A former Minnesota farm boy who began his working life as a baker has become America’s highest-paid banking boss by taking a sceptical view of Wall Street’s trading floors and scorning the financial industry’s penchant for exotic derivatives.
John Stumpf, a low-key conservative figure who is chairman of San Francisco-based Wells Fargo, is shown to have earned $18.7m (£11.8m) after executive pay disclosures by the top US banks. He edged out JP Morgan’s Jamie Dimon, who earned $17.6m last year, and was paid twice as much as Goldman Sachs boss Lloyd Blankfein, who exercised “restraint” by taking a bonus of just $9m.
“Wells Fargo has benefited because its management, historically, was not enamoured with the capital markets business – its strength was more in commercial and retail banking,” said Fred Cannon, a banking analyst at broker Keefe Bruyette and Woods, who names Wells Fargo and JP Morgan as the strongest players of the credit crunch. “They were very big in the mortgage business but they avoided some of the more aggressive mortgage products,” Cannon added.
With 10,000 branches and 279,000 employees, Wells Fargo ranks as America’s fourth largest bank in terms of its assets which are worth $1.2 trillion. Founded in 1852, it originally served San Francisco’s gold miners and until the 1980s, its network was limited to California. It became a significant player through a merger with Minneapolis-based Norwest in 1998 and the purchase of Wachovia has expanded its presence in the eastern states of the US.
Stumpf’s personal pay package is asharp increase on his $9m earnings a year ago and his remuneration of $11.5m before the credit crunch began in 2007. In common with most US banks, Wells Fargo is paying its executives largely in shares – Stumpf gets a $900,000 salary plus about $17.5m in shares vesting over the course of three years.
One of 11 siblings from a dairy farm in the tiny Minnesota town of Pierz, the 56-year-old can claim a rags-to-riches story. In a 2007 address to students at his alma mater, St Cloud University, he revealed that he shared a bed with two siblings as a child because the family had only three beds between seven brothers.
Stumpf’s first job was at a local bakery and after graduating with a finance degree, he worked as a repossession agent for a local bank, First Bank Systems. He became chief executive in 2007, replacing veteran Richard Kovacevich. He been with Wells Fargo for 27 years. And he has a colourful side – at company dos, he has dressed as Elton John, John Lennon and the long-haired teenage hero of the movie Wayne’s World to entertain staff.
Until its purchase of Wachovia gave it a significantly sized brokerage, Wells Fargo had only a limited presence on Wall Street.
In a newspaper interview last year, Stumpf said: “We like serving customers, and that’s distinguished from doing some structured product that doesn’t involve customers and some exotic proprietary investing where you invest for your own book.

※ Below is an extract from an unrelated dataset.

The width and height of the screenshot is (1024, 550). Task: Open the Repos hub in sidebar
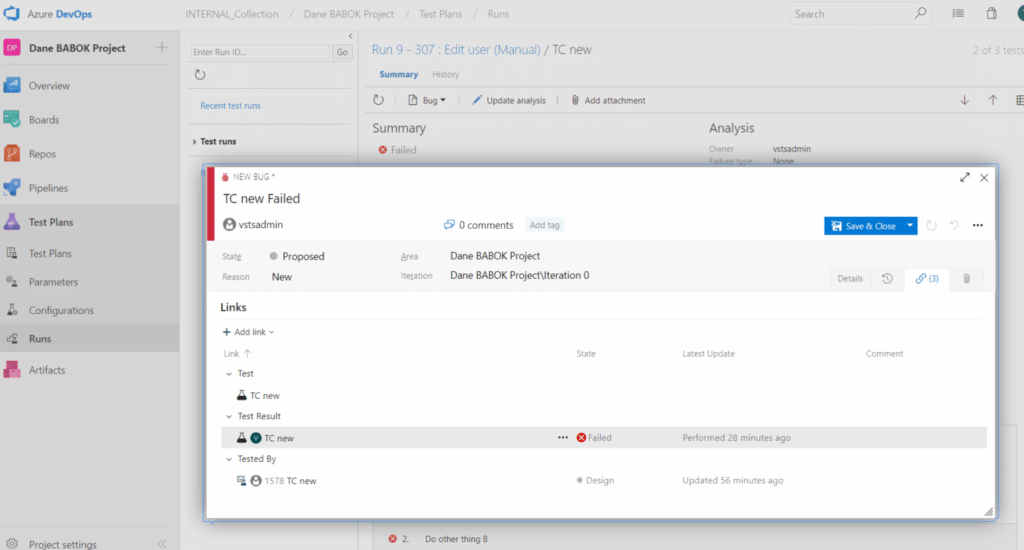(x=42, y=154)
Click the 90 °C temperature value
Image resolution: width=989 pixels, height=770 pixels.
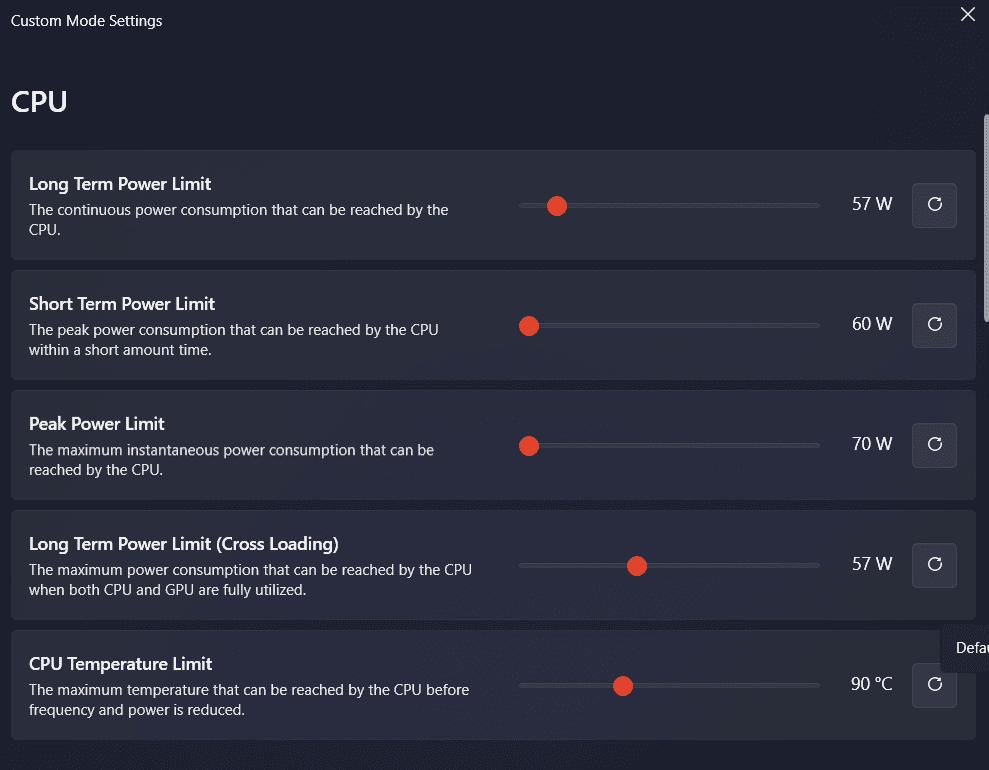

I’m not wild about that.”
Wells Fargo also argues that it avoided the worst temptations of predatory mortgage lending at the height of the housing boom, while its competitors were over-egging the housing market by pumping out unrealistic home loans. Its record, however, is hardly snow white.
In December, the city of Memphis sued Wells Fargo for targeting ethnic minorities in deprived areas with predatory lending, accusing Wells in a lawsuit of “unlawful, irresponsible, unfair, deceptive and discriminatory mortgage lending practices”. The bank denied the charge as “baseless and inaccurate” and a similar lawsuit in Baltimore was thrown out by a federal judge last month.
Matthew Lee, founder of watchdog Fair Finance Watch, says that although Wells Fargo was not involved in packaging toxic mortgage-backed securities on the capital markets, it did its fair share of risky lending on the high street, shrewdly passing the loans on to third parties.
“They were as big in sub-prime as some of the others were but they weren’t left holding the baby when the music stopped,” said Lee.
Others at the top of this year’s banking pay list were in similarly retail-orientated firms. Third best paid was the boss of Visa, Joseph Saunders, with $15.5m while Mastercard’s president, Ajay Banga, got $13.5m. Large as these numbers may seem, they pale in comparison to the runaway banking paydays prior to the credit crunch, when Goldman Sachs’ chief earned a record $69m.
Stumpf has offered no comment on his position at the top of the industry’s pay tree, although Wells Fargo justified his share awards when they were granted by saying talented staff were being “increasingly and aggressively recruited by competitors”. In a somewhat off-beat reference to his own wealth back in 2007, Stumpf joked to students at his old university: “Money does not matter. I know a lot of people who are worth $20m and they are no happier than those who make $19m.”